[Start Material for the task]
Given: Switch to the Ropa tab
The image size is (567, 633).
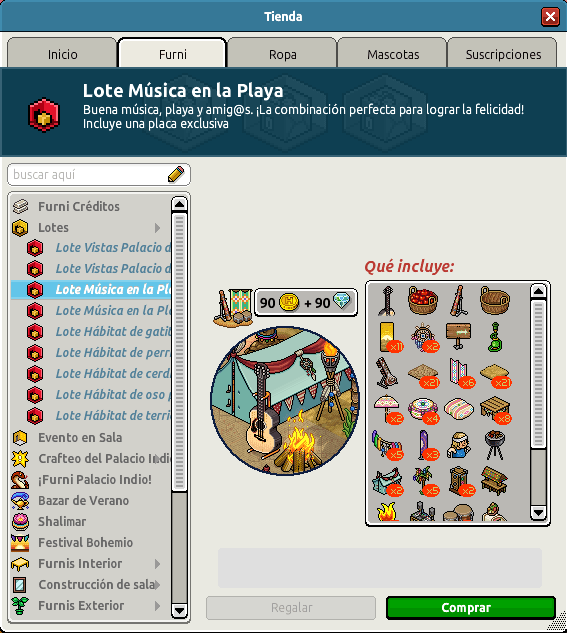Looking at the screenshot, I should click(x=282, y=54).

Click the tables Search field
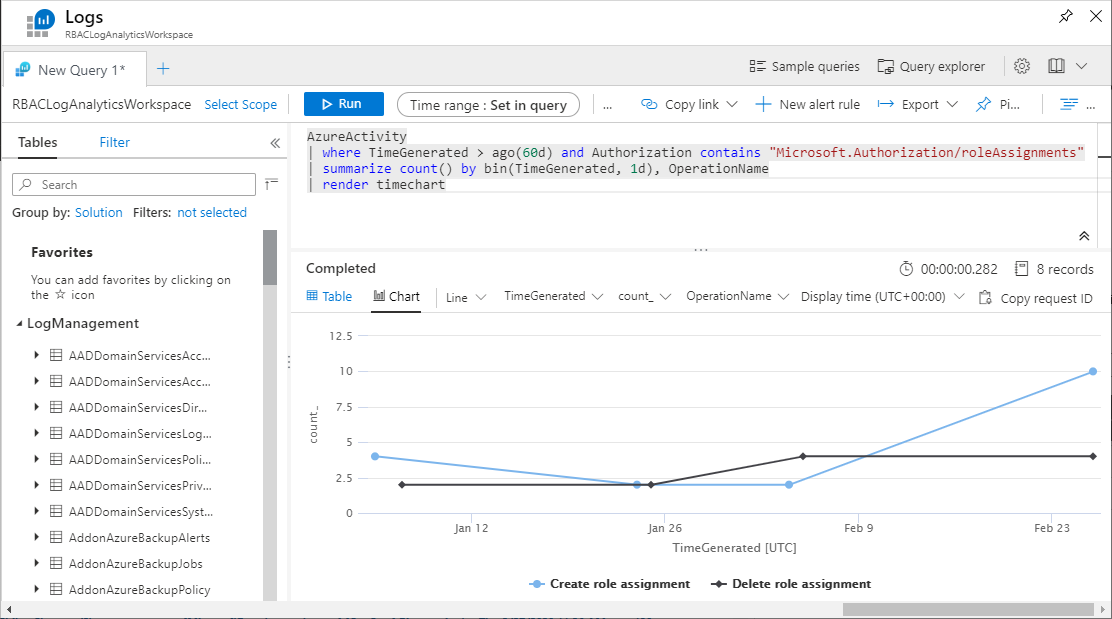(134, 185)
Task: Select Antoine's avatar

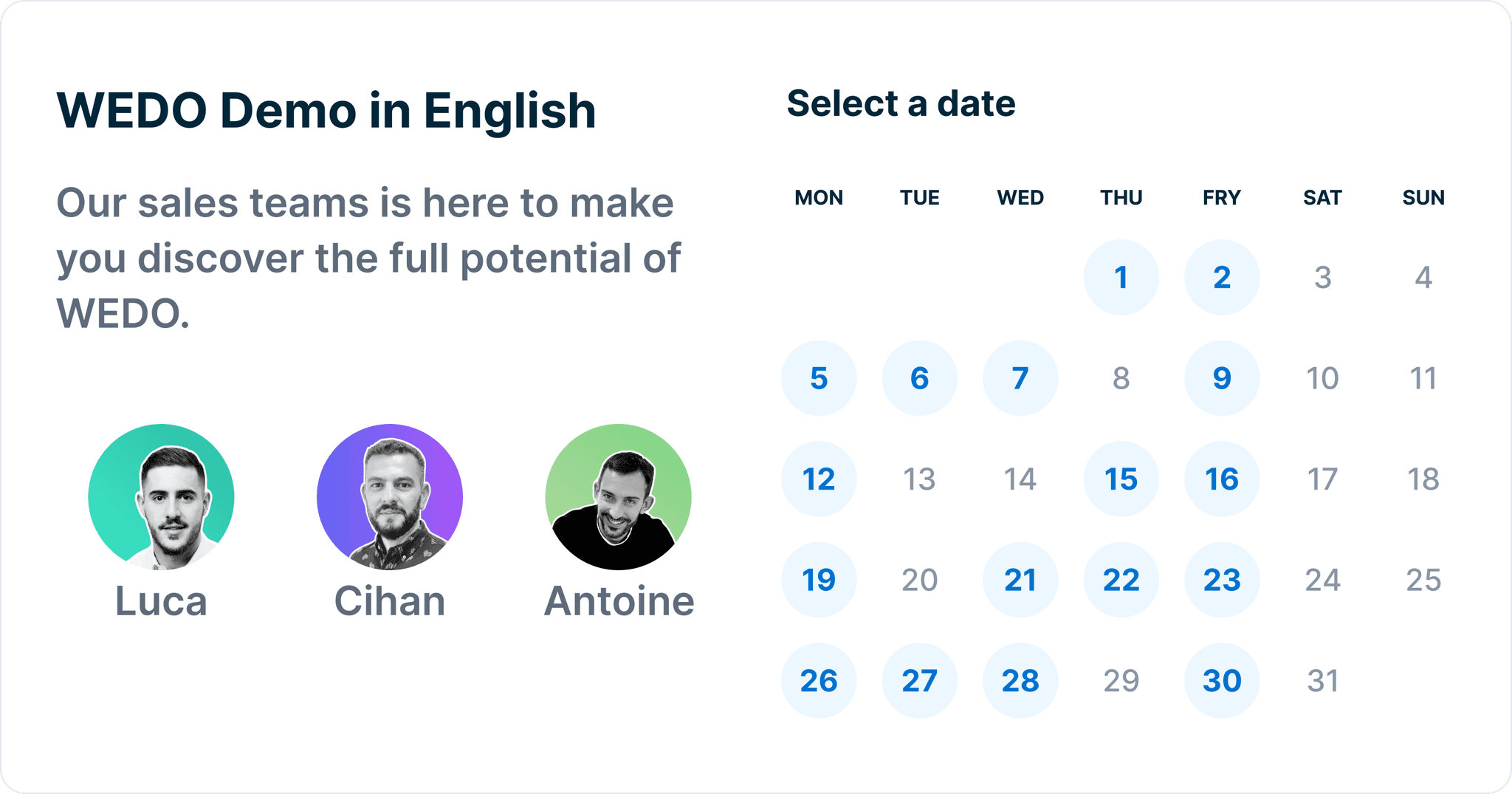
[End Material for the task]
#### [What the task requires]
Copy the whole listing above word for word, leaving out the pictures.

#### [Answer to the problem]
Given: Switch to the Ropa tab
The image size is (567, 633).
Looking at the screenshot, I should click(x=282, y=54).

Click the tables Search field
(134, 185)
Task: Select Antoine's avatar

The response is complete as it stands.